Both sexual and asexual reproductions are implemented. Asexual reproduction is implemented as producing the offspring's genome (the gene network) by directly copying the parent's genome. Sexual reproduction is implemented as the recombination of the two parents' genomes.

## Selection

An organism is considered viable if it reaches a stable gene expression pattern.
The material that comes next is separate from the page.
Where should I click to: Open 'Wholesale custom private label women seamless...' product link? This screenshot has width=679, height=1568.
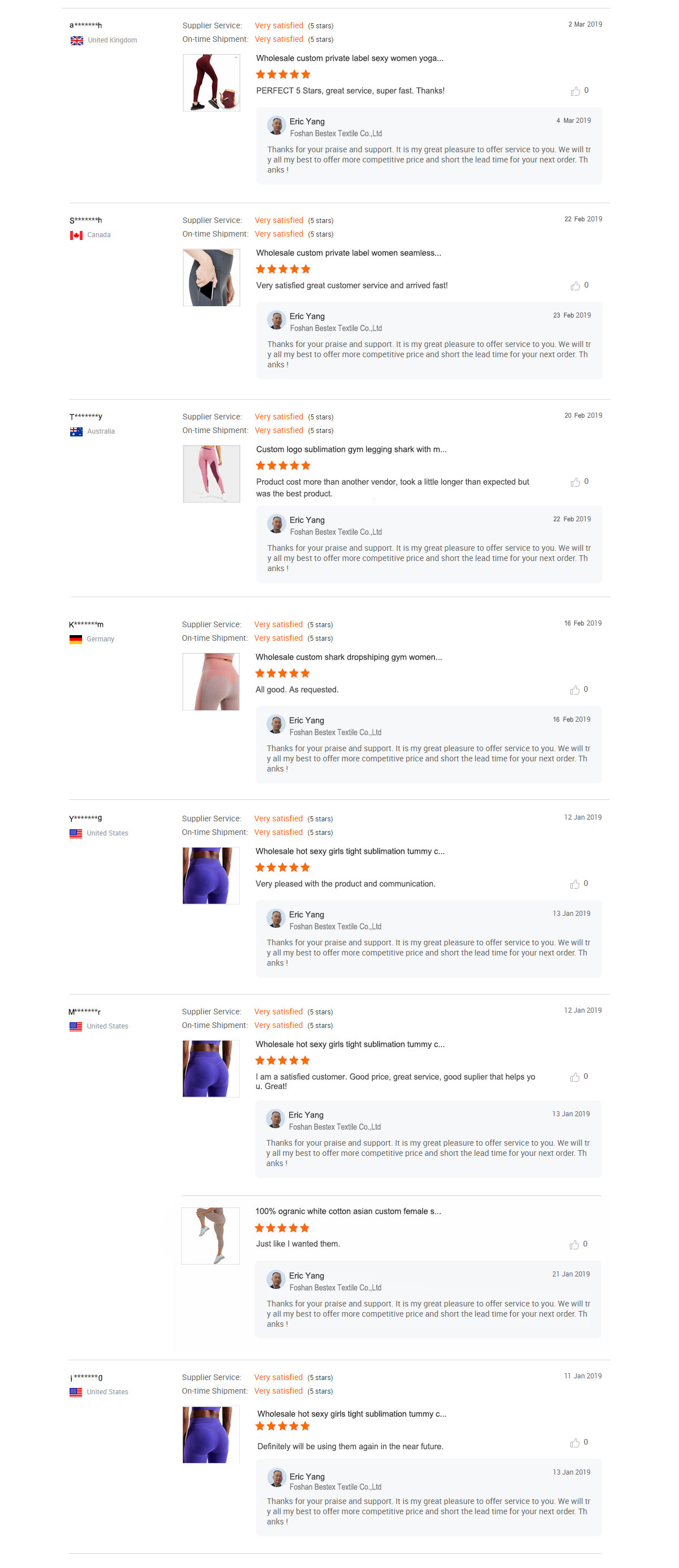(x=348, y=253)
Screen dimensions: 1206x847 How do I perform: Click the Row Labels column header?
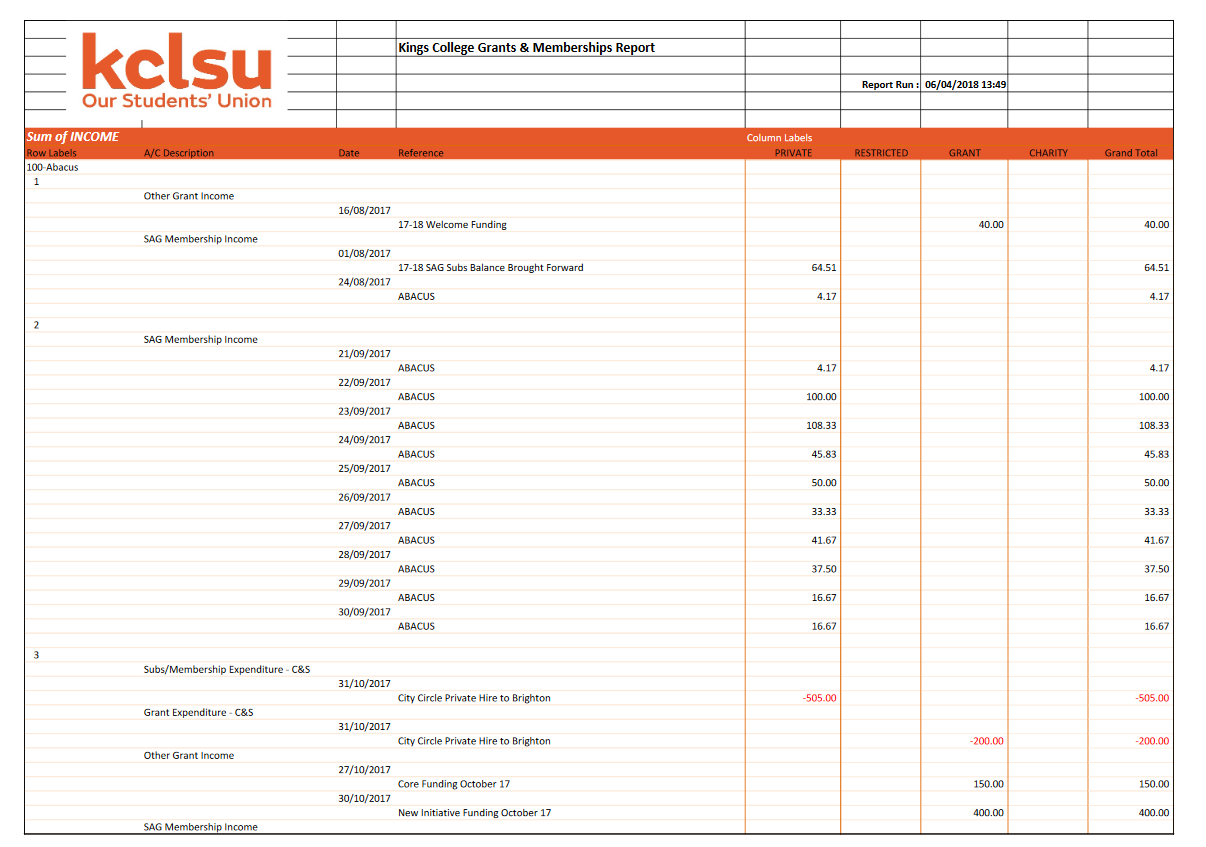click(x=51, y=153)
An organism with oscillated expression pattern is discarded and cannot enter the next generation.

## References

1. ^ Wagner A (1996). "Does Evolutionary Plasticity Evolve?", Evolution, 50(3):1008-1023.
2. ^ a b Bergman A and Siegal ML (2003). "Evolutionary capacitance as a general feature of complex gene networks", Nature, 424(6948):549-552.
3. ^ a b Azevedo RBR, Lohaus R and Srinivasan S and Dang KK and Burch CL (2006). "Sexual reproduction selects for robustness and negative epistasis in artificial gene networks", Nature, 440(7080):87-90.
4. ^ a b Huerta-Sanchez E, Durrett R (2007). "Wagner's canalization model", Theoretical Population Biology, 71(2):121-130.